수행할 과제. 아래 자료에서 "should"라는 단어가 들어 있는 줄만 걸러 내어 하나도 빠짐없이 옮겨 쓰시오.

처리할 자료.
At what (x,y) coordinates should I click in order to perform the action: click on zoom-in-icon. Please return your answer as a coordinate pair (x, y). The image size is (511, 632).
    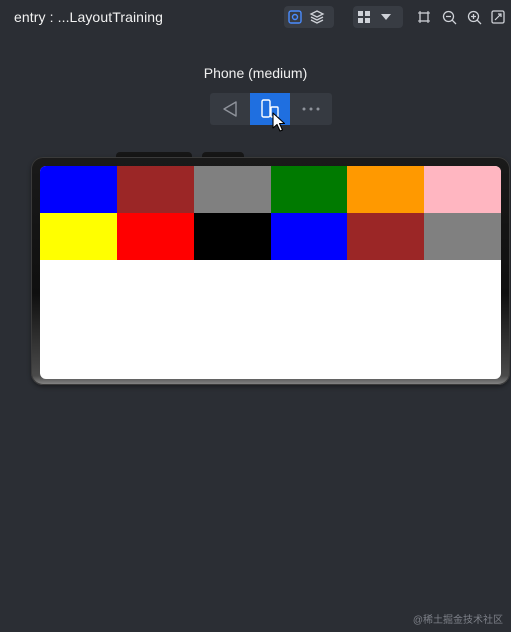
    Looking at the image, I should click on (474, 17).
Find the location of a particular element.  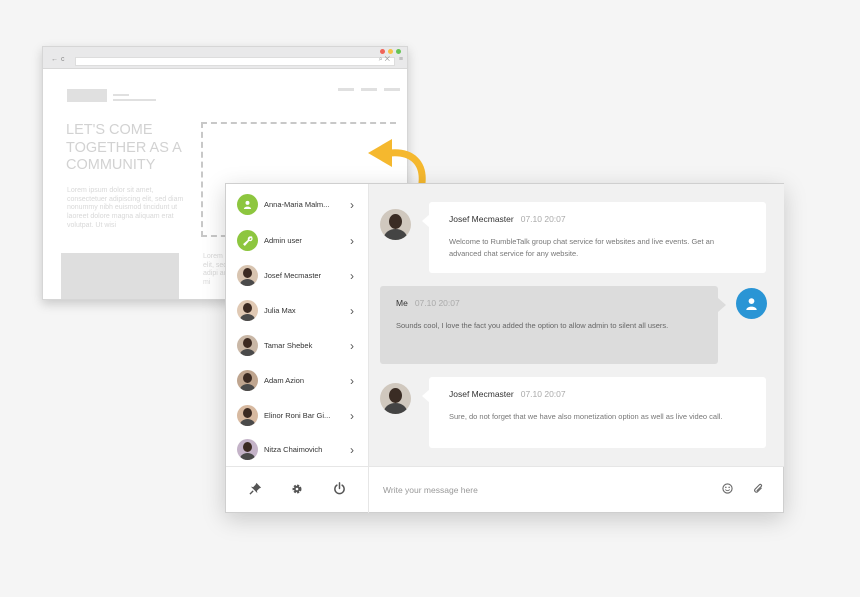

paperclip-icon is located at coordinates (758, 490).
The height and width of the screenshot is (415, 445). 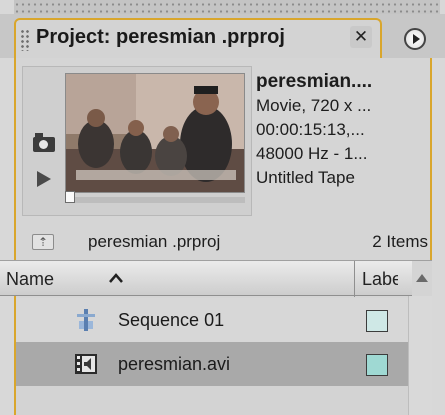 What do you see at coordinates (70, 197) in the screenshot?
I see `scrub-handle` at bounding box center [70, 197].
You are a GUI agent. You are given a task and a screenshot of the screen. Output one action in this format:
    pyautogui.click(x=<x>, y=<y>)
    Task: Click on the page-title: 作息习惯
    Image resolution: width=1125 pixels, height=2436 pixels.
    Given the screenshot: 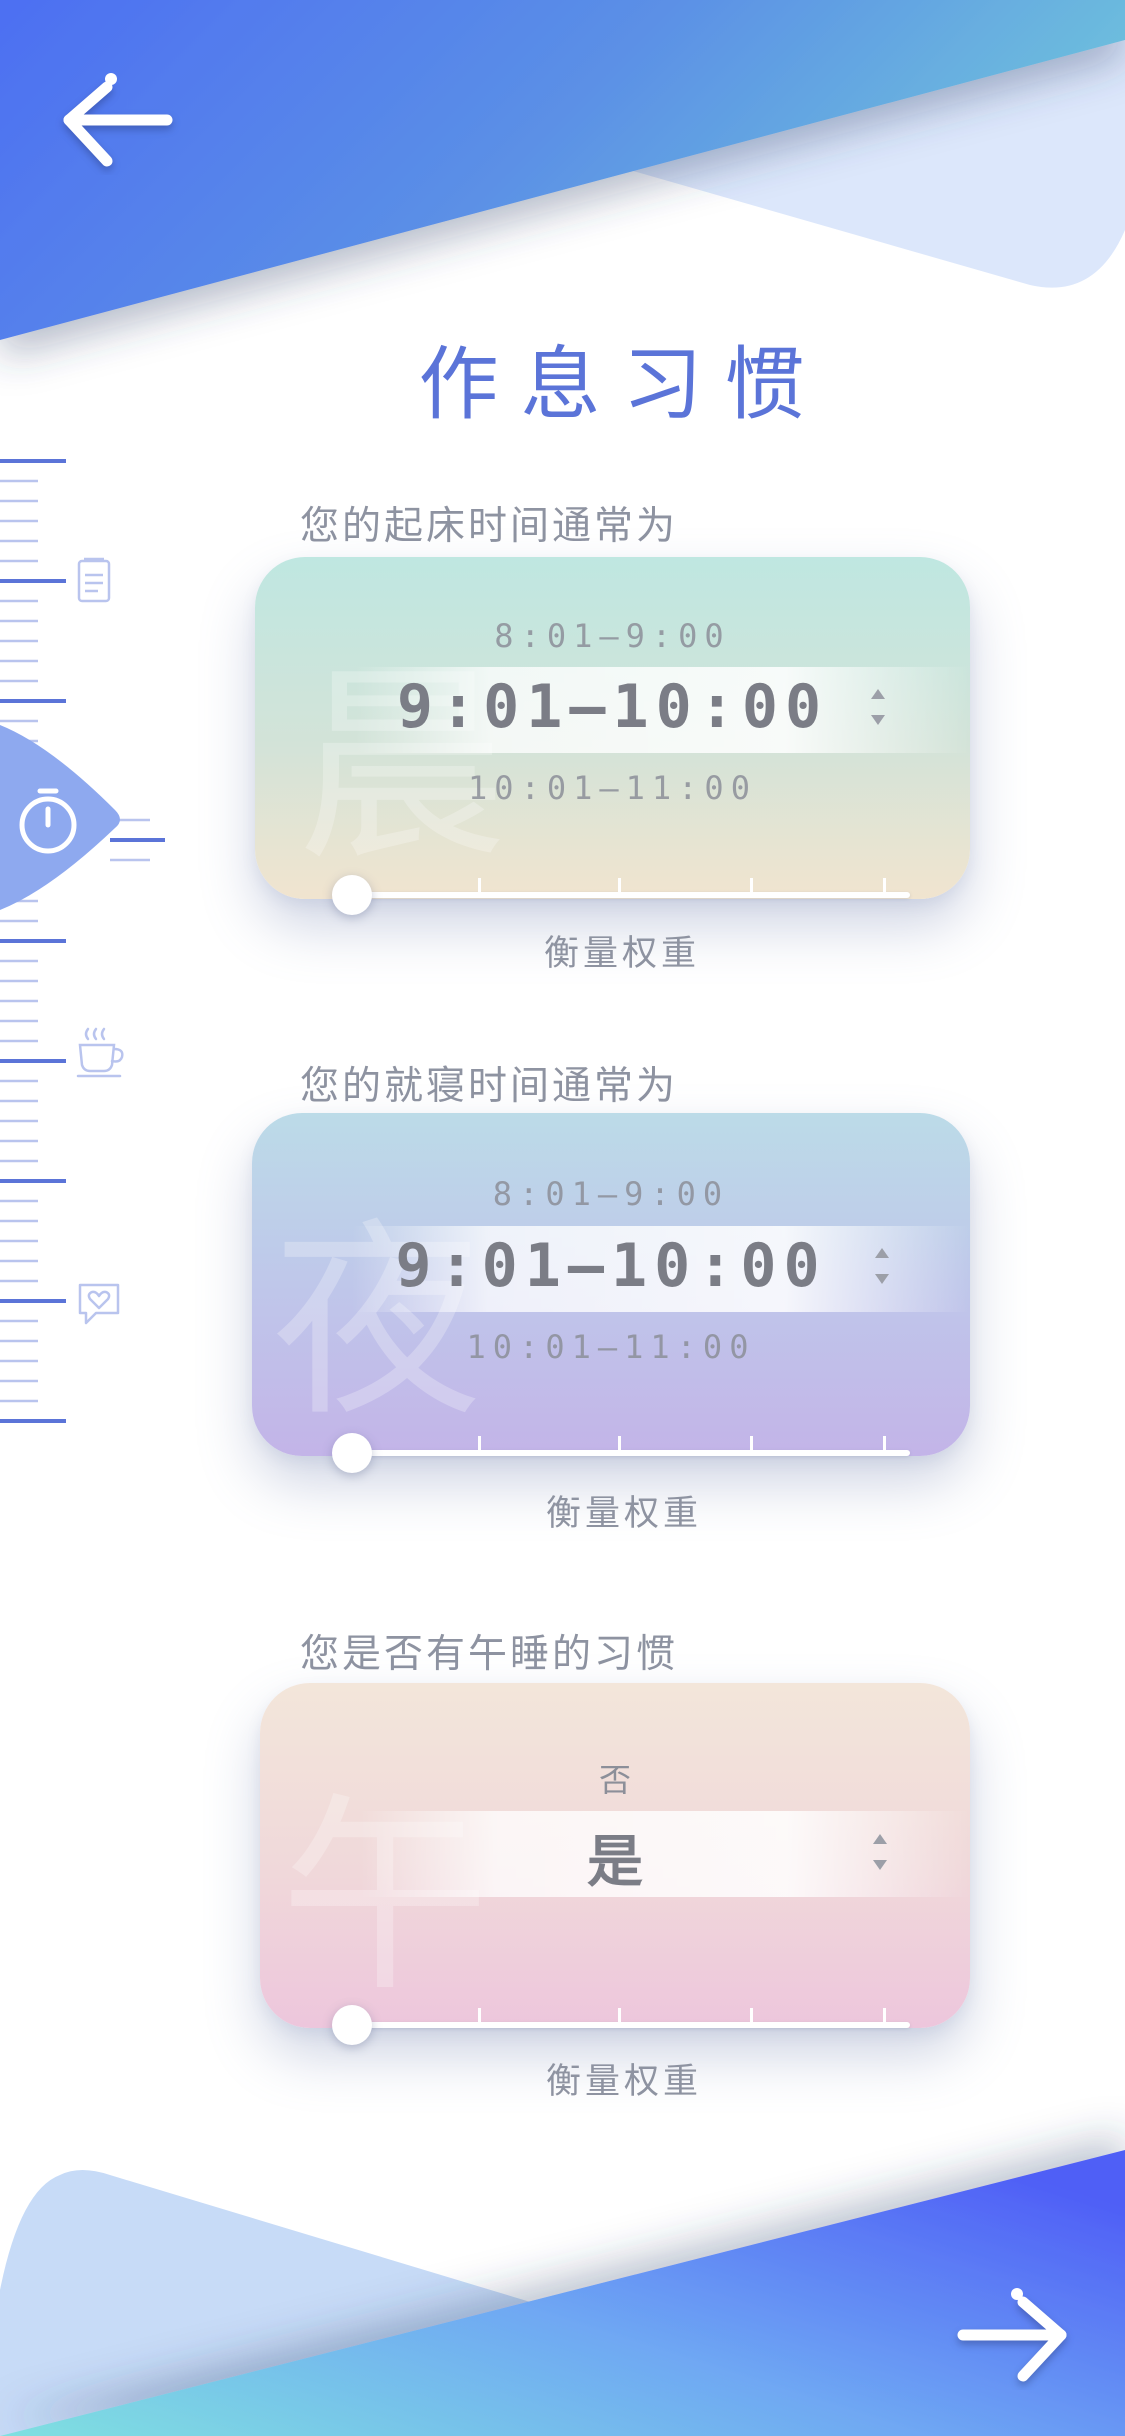 What is the action you would take?
    pyautogui.click(x=622, y=384)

작성한 답안.
At what (x,y) coordinates should I click in order to perform the action: click on zoom-in-icon. Please return your answer as a coordinate pair (x, y). The image size is (511, 632).
    Looking at the image, I should click on (474, 17).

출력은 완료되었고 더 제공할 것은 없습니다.